Max pressed a hand to his forehead, trying to steady himself. “No. It cannot be. She was cast out. She would have perished.”

But even as he spoke, he knew it was a lie. The bond he had severed with Alicia should have withered. Instead, it burned hotter, sharper, as though tugging him toward something alive. Someone alive.

Fool, Tawny hissed. You threw her away, but fate does not break so easily. Our cub is out there. And he will not forgive you for leaving him unprotected.

Max’s hands shook. Rage and confusion warred inside him. Had Alicia somehow survived? Had she carried his heir into exile?

He thought of Diana beside him, of the hollowness in her gaze when she realized she could not anchor him. He thought of Alicia’s face when he rejected her — the pain, the fire in her eyes.

And the child in his dream.

Golden-eyed, like him.

Max rose abruptly, storming to the wash basin. His reflection glared back at him, feral and restless.

If it was true — if his heir lived — then the Moon Pack’s legacy was at stake. His bloodline. His throne.

And his possession.

Diana, watching from the bed, saw the shift in his expression and felt a chill. She narrowed her eyes, suspicion blooming in her chest. She had fought too hard for her place to let some shadow of the past destroy it.

If Alicia still lived, Diana would find her.

And she would make sure neither Alicia nor her whelp threatened her reign.
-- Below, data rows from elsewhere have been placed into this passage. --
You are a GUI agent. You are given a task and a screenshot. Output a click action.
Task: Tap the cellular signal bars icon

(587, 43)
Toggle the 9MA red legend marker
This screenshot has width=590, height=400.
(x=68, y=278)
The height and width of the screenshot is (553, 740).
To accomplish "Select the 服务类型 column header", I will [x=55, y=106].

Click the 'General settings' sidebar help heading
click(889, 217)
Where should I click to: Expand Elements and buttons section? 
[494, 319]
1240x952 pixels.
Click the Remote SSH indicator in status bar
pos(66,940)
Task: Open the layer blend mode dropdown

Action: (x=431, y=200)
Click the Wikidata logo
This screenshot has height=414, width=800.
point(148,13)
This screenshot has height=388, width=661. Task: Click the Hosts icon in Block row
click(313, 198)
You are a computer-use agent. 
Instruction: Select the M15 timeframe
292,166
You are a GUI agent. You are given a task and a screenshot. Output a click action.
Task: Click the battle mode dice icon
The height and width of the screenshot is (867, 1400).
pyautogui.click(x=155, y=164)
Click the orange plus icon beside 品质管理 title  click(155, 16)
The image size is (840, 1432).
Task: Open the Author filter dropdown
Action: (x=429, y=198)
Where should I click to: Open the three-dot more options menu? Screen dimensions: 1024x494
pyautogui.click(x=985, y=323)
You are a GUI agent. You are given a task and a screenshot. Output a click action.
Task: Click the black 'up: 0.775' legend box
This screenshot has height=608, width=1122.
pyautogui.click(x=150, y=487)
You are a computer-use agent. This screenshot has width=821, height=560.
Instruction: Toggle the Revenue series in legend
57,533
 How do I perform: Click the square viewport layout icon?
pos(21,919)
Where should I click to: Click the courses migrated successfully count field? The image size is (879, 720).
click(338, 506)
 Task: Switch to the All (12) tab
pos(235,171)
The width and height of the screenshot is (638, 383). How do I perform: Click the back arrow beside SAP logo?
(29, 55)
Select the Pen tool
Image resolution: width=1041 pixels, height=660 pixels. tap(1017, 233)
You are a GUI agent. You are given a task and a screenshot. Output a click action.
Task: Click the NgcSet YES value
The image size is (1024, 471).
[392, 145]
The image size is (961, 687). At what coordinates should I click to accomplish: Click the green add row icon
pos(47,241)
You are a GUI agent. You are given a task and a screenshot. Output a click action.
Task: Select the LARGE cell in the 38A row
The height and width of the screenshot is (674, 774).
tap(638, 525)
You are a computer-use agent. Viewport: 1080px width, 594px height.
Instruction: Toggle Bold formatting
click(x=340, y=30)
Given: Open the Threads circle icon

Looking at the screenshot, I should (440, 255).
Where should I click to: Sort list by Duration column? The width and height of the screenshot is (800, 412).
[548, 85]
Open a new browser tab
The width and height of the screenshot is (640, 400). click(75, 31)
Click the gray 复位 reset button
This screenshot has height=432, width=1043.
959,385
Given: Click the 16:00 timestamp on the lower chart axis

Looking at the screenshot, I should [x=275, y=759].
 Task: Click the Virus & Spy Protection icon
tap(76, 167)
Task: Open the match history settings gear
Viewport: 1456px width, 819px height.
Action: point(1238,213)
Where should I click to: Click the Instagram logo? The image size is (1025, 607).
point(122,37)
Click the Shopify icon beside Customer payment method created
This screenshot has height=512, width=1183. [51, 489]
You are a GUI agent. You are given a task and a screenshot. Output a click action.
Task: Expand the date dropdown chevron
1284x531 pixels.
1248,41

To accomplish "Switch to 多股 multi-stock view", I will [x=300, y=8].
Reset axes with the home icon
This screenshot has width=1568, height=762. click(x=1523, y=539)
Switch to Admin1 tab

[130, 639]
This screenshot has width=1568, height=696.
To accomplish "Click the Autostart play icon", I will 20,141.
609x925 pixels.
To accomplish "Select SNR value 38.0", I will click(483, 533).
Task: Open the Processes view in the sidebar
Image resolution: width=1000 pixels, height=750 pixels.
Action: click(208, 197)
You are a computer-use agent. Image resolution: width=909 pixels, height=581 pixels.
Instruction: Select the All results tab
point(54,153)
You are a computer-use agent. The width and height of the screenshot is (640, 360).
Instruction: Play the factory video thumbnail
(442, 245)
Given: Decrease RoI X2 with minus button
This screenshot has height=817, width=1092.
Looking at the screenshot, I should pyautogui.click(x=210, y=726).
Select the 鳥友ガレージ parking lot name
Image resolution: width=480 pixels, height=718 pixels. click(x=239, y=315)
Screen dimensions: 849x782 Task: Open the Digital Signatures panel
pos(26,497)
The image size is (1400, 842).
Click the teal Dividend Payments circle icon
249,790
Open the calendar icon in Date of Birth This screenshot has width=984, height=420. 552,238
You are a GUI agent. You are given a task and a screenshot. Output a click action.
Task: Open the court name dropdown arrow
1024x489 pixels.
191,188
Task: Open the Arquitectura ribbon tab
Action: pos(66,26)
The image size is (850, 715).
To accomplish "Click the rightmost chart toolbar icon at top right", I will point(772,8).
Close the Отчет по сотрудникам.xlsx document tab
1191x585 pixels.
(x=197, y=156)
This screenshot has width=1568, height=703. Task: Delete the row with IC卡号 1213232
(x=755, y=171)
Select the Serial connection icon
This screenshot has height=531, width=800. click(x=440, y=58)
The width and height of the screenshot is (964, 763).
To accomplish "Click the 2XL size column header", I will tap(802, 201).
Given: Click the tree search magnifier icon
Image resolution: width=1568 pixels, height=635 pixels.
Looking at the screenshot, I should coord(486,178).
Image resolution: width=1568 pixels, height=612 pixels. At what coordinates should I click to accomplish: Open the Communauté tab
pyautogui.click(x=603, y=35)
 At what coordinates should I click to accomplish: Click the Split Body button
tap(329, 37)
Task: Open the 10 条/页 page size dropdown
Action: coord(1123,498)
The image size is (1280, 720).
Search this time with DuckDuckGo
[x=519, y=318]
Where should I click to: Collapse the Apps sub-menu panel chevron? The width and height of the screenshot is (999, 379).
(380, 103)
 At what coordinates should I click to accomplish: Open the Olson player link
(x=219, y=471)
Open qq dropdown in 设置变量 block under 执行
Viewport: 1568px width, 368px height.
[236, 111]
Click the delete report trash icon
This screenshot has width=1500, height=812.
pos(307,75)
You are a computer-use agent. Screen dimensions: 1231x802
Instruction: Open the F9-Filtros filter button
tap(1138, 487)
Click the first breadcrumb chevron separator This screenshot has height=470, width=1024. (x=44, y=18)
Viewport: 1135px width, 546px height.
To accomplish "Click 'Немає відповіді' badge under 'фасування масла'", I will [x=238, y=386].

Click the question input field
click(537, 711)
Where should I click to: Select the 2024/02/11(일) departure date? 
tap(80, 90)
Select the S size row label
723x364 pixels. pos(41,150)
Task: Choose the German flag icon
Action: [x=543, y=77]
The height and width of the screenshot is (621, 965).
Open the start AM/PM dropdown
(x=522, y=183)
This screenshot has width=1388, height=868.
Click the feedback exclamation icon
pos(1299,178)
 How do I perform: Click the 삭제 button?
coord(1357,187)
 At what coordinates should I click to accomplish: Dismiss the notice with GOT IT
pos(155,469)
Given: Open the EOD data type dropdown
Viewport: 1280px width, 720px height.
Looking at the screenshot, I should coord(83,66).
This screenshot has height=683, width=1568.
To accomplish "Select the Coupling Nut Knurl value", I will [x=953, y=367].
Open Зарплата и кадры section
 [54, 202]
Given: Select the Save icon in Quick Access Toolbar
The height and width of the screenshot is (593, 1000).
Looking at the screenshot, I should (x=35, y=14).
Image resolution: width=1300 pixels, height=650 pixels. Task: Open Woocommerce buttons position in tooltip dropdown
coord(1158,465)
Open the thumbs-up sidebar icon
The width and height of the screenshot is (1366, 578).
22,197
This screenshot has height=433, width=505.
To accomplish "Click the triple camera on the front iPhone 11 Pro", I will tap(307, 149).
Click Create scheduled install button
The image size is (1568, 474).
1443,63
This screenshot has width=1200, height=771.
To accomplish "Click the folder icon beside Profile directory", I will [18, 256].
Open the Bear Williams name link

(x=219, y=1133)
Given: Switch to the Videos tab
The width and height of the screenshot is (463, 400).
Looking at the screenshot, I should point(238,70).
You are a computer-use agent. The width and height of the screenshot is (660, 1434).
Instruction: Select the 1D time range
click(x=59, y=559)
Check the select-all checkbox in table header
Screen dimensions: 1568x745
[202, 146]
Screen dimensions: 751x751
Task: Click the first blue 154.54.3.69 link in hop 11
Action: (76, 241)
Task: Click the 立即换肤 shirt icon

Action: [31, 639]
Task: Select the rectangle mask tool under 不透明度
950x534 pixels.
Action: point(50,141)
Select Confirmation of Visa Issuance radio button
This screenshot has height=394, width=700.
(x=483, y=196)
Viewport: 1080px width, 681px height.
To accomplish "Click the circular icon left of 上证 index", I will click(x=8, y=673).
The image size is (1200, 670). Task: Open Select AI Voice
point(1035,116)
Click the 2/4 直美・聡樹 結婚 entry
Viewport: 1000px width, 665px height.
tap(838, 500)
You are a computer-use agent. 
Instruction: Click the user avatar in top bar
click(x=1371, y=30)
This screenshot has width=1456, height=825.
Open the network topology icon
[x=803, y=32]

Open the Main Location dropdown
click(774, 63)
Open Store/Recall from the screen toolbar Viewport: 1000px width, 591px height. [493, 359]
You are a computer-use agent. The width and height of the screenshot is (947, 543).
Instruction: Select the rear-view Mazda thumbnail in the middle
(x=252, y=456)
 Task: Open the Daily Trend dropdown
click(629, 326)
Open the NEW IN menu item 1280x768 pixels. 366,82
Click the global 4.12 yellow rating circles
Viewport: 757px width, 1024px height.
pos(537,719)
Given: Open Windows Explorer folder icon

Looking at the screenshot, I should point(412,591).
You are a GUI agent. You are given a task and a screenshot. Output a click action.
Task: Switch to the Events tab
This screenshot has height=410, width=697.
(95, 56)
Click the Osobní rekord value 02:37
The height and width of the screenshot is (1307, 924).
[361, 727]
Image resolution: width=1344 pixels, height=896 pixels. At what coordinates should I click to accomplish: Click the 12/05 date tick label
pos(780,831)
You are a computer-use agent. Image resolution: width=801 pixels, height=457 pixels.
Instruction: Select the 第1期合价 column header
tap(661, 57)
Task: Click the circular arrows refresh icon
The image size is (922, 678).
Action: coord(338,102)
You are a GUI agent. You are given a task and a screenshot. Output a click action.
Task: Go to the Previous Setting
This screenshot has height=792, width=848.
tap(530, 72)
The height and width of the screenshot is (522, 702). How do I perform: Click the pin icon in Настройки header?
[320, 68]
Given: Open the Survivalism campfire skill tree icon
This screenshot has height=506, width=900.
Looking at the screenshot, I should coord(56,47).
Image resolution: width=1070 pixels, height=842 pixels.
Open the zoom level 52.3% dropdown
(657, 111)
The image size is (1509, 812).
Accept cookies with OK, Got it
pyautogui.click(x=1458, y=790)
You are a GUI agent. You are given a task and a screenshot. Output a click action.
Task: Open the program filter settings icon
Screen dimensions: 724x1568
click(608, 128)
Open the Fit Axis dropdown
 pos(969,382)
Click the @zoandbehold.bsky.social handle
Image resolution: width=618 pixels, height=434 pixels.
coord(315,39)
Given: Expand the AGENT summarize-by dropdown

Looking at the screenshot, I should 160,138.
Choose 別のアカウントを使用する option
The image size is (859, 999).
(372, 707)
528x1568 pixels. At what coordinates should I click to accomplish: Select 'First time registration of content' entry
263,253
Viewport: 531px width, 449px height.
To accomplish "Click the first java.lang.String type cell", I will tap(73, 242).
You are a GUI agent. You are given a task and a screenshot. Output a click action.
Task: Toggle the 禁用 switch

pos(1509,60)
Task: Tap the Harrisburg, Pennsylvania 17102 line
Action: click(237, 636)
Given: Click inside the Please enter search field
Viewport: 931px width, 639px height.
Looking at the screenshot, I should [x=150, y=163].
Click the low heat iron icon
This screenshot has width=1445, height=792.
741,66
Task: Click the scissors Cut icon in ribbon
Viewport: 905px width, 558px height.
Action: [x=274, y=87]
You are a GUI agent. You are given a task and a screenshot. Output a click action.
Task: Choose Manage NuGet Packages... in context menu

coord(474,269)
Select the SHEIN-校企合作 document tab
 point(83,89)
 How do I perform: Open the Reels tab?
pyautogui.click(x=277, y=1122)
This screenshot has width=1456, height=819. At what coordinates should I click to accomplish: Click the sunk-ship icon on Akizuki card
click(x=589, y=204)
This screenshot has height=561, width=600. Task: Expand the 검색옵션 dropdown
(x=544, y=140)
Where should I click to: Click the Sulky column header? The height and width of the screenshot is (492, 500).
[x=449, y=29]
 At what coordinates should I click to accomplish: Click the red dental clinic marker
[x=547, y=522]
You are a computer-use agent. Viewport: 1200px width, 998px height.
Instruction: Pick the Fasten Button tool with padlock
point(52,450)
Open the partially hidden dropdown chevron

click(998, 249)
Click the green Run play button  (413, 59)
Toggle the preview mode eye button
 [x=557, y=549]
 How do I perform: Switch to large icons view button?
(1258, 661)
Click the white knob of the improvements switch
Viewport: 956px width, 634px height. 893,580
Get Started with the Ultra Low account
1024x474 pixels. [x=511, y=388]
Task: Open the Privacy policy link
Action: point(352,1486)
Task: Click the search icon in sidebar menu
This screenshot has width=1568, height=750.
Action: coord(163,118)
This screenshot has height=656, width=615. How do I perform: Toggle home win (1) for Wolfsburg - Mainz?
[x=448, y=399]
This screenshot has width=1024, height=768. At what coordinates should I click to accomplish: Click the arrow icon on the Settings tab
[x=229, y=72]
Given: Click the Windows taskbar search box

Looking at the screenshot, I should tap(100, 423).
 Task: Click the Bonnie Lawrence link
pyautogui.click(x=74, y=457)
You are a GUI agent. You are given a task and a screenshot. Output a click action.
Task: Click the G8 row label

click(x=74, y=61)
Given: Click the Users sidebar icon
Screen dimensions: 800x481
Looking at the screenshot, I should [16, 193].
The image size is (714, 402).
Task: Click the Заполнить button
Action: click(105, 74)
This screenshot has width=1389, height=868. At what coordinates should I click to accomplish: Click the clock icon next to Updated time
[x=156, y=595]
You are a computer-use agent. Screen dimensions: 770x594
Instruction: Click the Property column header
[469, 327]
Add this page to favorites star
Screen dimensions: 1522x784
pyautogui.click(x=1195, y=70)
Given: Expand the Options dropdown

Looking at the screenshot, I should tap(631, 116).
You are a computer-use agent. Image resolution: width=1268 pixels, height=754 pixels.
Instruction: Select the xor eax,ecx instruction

By dawn, word had spread through the palace of the Alpha’s fury. Servants whispered in corridors of broken mirrors, of growls echoing through the halls, of the Luna pacing like a caged tigress. The Moon Pack was unsettled, their leaders fracturing before their eyes.

But Max’s thoughts were elsewhere.

Somewhere in the mountains, beyond his reach, his wolf insisted his cub lived.

And the knowledge set his blood ablaze.